PÉKIN – Ceux qui reprochent à la Chine une politique étrangère trop prudente vont devoir reconsidérer leurs critiques, à l’issue d’un tout récent déplacement du président Xi Jinping en Arabie saoudite et en Iran – deux puissances majeures du Moyen-Orient, aujourd’hui prêtes à se sauter à la gorge. Ces visites d’État témoignent en effet de l’amorce d’une politique étrangère plus active de la part de Xi, et notamment au Moyen-Orient. Cette approche nouvelle soulève ainsi une question importante : la Chine exercera-t-elle sur la région un impact plus constructif que les États-Unis ?

Cette nouvelle implication s’opère de toute évidence à une période extrêmement tendue au Moyen-Orient, à l’heure où la région subit les premières heures d’une nouvelle guerre de Trente Ans, comme l’a affirmé Richard N. Haass, dans laquelle « guerres civiles et conflits par procuration deviennent impossibles à distinguer. » L’un des principaux facteurs à l’origine du chaos actuel – qui illustre la convergence de nombreux conflits et défis profondément ancrés – a résidé dans l’invasion de l’Irak par l’Amérique en 2003. En éliminant le régime sunnite de Saddam Hussein, les États-Unis ont en effet ouvert la voie à un gouvernement conduit par les chiites, évolution qui a fait pencher l’équilibre régional des puissances en faveur de l’Iran, aboutissant à une situation dans laquelle une Arabie saoudite à gouvernance sunnite éprouve le sentiment d’être assiégée par une coalition chiite.

Ceci explique pourquoi l’Iran et l’Arabie saoudite s’impliquent aussi profondément dans la guerre civile syrienne.
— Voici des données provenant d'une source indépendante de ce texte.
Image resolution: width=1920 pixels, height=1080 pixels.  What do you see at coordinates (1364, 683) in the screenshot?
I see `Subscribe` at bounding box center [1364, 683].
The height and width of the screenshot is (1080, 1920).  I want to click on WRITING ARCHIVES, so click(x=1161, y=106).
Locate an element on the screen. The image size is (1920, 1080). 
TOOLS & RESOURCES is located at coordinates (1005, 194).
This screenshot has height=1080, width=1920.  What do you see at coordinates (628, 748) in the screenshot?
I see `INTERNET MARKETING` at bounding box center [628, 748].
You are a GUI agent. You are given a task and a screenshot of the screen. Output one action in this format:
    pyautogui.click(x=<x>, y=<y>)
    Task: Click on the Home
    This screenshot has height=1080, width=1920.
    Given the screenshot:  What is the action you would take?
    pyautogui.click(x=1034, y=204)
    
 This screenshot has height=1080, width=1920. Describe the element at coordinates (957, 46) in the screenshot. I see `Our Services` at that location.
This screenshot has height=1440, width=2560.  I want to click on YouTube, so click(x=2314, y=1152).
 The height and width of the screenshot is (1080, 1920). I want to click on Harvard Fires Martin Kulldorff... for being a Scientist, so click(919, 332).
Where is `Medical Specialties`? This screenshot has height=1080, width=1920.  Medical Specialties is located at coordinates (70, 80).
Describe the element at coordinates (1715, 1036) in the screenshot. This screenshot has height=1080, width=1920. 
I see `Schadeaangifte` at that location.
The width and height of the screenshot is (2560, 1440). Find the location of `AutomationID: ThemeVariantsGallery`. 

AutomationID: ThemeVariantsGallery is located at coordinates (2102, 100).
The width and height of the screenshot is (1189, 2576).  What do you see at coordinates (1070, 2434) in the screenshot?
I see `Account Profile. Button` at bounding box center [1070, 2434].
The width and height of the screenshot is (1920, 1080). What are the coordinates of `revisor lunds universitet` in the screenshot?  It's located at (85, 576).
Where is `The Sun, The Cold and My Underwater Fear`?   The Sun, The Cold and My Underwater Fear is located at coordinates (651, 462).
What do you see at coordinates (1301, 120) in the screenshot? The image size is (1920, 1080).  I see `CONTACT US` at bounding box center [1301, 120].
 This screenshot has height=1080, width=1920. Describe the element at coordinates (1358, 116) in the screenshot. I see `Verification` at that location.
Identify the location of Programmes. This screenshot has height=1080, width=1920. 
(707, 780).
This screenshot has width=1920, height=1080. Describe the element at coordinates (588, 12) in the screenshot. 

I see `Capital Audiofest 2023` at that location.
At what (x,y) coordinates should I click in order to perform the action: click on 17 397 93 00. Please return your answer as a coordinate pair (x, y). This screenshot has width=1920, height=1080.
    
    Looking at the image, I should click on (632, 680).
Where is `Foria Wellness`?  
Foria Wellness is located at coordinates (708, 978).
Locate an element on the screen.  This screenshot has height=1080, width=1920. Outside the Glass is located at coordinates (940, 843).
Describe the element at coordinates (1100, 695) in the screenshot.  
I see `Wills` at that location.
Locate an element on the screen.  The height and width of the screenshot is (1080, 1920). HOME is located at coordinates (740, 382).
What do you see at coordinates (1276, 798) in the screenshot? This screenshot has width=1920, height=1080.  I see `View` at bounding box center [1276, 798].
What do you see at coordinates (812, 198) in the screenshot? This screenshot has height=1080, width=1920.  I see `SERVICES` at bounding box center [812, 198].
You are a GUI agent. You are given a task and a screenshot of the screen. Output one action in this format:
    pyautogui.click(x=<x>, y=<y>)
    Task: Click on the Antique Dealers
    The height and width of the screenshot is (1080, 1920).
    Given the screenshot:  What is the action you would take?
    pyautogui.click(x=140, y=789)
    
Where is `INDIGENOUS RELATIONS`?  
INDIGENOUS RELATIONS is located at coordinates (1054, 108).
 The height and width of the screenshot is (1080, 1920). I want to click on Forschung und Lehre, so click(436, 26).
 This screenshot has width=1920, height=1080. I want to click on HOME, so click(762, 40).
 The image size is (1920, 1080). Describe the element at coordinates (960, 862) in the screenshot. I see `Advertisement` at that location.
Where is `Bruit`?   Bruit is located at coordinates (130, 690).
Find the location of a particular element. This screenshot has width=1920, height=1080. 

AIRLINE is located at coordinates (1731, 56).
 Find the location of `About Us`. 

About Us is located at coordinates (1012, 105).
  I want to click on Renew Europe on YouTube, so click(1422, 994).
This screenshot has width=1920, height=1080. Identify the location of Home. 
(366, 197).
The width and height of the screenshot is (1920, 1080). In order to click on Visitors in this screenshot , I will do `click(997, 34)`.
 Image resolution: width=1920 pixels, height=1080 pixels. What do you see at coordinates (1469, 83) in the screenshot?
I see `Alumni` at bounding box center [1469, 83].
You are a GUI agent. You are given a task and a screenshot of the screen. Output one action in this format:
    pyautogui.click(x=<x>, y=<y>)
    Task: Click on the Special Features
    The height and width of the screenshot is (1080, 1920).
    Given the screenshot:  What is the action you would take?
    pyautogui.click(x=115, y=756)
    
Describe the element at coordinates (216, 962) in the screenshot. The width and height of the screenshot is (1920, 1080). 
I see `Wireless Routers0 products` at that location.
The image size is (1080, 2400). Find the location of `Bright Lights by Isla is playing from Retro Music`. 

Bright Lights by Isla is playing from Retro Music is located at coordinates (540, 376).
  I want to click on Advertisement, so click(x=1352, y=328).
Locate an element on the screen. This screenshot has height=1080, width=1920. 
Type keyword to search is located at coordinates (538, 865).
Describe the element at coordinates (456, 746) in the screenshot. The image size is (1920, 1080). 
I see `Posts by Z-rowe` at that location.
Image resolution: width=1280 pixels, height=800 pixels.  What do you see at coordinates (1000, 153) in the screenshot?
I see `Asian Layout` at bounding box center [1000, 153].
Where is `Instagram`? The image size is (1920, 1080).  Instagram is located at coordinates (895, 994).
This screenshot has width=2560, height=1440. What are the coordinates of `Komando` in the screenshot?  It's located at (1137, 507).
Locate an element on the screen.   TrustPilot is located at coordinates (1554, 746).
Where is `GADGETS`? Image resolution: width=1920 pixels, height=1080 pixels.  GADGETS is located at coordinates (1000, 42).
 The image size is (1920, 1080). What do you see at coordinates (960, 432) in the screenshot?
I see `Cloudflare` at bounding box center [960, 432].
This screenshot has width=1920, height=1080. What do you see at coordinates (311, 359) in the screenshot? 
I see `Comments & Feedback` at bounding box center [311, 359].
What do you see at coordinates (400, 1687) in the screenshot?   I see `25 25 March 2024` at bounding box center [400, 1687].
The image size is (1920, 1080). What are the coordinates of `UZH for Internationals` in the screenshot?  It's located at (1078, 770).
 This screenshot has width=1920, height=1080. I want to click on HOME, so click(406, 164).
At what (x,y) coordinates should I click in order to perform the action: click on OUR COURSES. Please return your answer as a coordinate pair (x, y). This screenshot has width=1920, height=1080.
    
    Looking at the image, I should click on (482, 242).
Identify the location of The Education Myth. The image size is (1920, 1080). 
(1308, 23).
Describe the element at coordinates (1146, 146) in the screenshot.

Chacun des camps a conscience que le sort du régime alaouite du président Bachar el-Assad aura d’importantes retombées sur l’ordre régional. Aux yeux de l’Arabie saoudite, la nécessité de contenir l’Iran se fait d’autant plus importante au lendemain du récent accord conclu autour du programme nucléaire du pays, qui a abouti à la levée de sanctions économiques internationales longtemps constitutives d’obstacle aux ambitions de l’Iran en termes de leadership régional.

Bien entendu, ni l’Arabie saoudite ni l’Iran – ni la Turquie, qui a elle aussi rejoint la compétition pour l’influence régionale – ne souhaitent prendre part à une confrontation directe. Ces pays préfèrent appuyer d’autres acteurs, même si cela doit signifier attiser une dangereuse radicalisation religieuse ainsi qu’une privatisation de la violence. Les mouvements terroristes nés de cette approche – et plus précisément l’État islamique – ne pourront être vaincus via le recours à des opérations de contre-terrorisme traditionnelles.